Examining it now, I can see a wheel to the right-hand-side of the dog. A little wheel, the sort that you might find on those little carts for dogs that don’t have the use of their back legs. A disabled dog! Oh no! Maybe it needed its bum wiped for medical reasons, and there was me taking the piss. I felt terrible (but stil decided to post it on TDM).

I got very stressd last week when told of the amount of work that was required in order for us to pass our non-language modules at Rikkyo. Basically, I wanted to take some regular classes in japanese, like all normal Japanese students, but was told that if I did so, and failed the exam (as I probably would as my language ability is no way near the level required to understand proffessor talk then write an essay under exam conditions), then I wouldn’t receive the relevant credits, and thus would not pass overall.
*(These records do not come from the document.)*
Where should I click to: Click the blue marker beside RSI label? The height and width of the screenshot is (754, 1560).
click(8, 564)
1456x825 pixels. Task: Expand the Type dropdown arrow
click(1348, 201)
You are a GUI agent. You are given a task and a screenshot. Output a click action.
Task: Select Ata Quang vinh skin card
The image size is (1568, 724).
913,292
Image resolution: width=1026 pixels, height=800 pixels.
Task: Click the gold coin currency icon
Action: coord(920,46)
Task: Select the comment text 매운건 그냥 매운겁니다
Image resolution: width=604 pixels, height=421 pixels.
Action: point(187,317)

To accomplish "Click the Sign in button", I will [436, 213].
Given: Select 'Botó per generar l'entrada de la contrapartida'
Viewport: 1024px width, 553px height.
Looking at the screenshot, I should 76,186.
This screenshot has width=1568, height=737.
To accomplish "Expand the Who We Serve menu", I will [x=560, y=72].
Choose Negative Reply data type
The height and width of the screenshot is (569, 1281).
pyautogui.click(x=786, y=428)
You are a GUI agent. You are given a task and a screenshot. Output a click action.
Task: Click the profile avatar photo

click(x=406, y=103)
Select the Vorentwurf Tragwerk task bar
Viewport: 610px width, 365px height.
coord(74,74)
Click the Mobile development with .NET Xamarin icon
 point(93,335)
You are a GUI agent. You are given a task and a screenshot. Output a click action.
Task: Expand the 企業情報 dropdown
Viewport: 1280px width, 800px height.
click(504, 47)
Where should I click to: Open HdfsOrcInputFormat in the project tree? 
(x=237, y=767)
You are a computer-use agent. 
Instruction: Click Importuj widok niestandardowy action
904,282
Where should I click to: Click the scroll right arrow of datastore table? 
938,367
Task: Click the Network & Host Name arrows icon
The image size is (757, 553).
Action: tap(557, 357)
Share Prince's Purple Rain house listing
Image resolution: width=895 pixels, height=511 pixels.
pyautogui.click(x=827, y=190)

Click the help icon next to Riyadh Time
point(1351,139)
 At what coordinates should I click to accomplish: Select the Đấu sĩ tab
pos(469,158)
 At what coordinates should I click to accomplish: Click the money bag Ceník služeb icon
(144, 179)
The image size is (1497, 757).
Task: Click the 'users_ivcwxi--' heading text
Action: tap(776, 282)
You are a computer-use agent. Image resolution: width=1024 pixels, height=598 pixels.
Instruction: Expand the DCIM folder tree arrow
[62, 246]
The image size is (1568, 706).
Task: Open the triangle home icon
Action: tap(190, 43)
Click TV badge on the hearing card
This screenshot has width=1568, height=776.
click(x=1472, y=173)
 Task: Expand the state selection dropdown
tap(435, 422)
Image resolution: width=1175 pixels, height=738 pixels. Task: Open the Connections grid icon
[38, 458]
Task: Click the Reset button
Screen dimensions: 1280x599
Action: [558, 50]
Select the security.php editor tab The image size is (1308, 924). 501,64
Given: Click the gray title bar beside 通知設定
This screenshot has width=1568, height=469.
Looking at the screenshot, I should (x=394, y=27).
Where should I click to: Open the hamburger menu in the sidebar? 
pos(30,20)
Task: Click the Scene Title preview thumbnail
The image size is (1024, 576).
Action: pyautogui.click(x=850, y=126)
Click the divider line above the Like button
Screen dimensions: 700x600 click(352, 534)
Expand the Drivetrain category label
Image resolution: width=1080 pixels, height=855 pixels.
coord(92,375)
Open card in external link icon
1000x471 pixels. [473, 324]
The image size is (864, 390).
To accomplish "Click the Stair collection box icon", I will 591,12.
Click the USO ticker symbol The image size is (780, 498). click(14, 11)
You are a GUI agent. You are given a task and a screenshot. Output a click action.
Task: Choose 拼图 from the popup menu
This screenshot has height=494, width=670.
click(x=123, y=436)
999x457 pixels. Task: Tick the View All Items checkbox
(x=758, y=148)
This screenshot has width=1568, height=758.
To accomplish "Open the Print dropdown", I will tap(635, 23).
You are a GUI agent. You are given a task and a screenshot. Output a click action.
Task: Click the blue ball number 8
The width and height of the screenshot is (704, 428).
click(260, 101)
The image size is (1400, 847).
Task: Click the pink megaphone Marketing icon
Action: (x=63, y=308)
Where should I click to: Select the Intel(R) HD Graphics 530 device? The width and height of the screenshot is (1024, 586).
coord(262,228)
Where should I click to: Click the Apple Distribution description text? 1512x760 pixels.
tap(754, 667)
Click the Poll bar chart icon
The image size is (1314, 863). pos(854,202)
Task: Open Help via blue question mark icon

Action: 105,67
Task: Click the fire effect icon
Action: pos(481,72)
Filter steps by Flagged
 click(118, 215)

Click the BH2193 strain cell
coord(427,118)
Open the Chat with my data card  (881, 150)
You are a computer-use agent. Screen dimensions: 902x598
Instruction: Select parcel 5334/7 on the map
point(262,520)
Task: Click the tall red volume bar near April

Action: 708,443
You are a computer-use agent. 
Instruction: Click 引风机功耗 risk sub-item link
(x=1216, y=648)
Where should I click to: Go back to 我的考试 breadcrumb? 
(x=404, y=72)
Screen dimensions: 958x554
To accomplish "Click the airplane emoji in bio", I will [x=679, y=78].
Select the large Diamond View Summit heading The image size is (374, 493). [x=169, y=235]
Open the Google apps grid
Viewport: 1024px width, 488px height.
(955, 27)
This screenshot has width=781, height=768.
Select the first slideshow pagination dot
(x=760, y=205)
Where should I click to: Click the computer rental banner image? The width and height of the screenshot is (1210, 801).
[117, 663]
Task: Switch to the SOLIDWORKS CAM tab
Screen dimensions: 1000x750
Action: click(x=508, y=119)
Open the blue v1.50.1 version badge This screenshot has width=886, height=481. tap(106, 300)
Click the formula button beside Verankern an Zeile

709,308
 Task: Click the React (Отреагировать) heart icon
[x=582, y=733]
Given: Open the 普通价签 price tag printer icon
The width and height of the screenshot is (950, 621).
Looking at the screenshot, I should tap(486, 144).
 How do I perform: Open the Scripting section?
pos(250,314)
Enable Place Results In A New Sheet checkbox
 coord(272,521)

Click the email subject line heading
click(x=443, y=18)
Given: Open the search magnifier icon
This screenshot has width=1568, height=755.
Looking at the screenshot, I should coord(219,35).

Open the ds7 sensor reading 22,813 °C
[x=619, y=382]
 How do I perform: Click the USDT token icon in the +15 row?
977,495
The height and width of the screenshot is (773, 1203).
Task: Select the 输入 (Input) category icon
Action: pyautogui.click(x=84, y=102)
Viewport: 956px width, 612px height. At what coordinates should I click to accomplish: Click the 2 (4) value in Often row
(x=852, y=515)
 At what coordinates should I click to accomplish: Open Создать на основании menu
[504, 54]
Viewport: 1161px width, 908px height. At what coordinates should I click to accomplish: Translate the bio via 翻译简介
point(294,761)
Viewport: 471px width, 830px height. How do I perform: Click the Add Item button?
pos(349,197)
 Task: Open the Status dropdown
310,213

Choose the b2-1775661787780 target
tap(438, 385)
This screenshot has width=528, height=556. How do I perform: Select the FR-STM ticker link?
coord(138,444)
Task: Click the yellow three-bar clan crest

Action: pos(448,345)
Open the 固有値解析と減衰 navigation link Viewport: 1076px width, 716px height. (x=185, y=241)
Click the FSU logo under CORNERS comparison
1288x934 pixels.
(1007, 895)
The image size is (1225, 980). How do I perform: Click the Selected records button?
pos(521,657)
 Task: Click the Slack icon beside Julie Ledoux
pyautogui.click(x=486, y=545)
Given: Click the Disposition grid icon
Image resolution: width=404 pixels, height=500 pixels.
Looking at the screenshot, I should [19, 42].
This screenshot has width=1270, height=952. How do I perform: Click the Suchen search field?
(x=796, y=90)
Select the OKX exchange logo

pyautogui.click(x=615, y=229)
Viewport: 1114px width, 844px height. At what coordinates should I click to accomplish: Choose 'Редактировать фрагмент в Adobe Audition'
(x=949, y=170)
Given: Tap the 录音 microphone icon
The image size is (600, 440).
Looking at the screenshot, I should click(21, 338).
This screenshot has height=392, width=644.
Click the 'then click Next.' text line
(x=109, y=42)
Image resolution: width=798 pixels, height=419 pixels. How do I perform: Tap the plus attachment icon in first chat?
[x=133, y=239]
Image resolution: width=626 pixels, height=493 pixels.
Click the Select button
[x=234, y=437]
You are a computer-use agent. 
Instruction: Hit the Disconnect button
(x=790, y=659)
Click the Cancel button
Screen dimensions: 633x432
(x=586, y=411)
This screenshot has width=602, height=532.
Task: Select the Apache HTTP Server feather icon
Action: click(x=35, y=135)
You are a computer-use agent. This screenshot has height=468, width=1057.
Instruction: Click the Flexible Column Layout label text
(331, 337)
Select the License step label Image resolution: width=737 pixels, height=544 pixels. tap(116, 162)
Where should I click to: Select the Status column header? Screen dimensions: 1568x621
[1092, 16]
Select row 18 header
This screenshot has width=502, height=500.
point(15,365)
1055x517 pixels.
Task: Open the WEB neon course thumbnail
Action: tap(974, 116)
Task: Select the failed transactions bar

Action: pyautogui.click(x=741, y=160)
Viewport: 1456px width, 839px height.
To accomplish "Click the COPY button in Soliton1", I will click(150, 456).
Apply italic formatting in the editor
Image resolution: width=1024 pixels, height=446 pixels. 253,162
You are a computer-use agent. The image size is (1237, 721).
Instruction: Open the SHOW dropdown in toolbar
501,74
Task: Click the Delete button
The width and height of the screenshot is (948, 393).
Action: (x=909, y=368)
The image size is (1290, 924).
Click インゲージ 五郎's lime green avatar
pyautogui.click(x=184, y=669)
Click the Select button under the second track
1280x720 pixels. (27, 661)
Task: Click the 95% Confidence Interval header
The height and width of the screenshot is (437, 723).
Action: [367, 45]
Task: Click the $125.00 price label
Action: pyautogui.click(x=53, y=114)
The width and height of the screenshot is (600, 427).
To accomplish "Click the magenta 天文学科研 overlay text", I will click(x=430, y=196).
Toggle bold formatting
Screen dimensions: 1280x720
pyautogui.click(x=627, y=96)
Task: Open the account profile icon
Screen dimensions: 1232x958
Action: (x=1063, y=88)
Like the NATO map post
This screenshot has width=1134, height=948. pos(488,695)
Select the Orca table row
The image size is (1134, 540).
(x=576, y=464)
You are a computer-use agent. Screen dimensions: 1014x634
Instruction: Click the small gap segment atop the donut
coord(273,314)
I called my uni in Sheffield today to discuss this issue (Hurray for almost-free Skype! I find it quite ironic that it costs me far less to call university this year than it did last year, when I was about 10,000km closer to the place!). Anyway, turns out that all Sheffield is interested in is the results of my core language modules, and my so-called Year Abroad Project. This is just what I wanted to hear, as I really want to concentrate on my core language modules. I can also take some regular classes taught in japanese and try my hardest to understand what’s being said – but if, at the end of the day I were to fail those non-core modules it wouldn’t actually matter.

*Twinkle* and I may have a look at some other apartments tomorrow, as we’ve heard a couple of bad reports of the company we were going to use. However, time and money are in short supply, so we may end up going for the place we’ve already reserved. It will be so good to live together. After all, regular fantastic sex is what life is all about. Tee hee.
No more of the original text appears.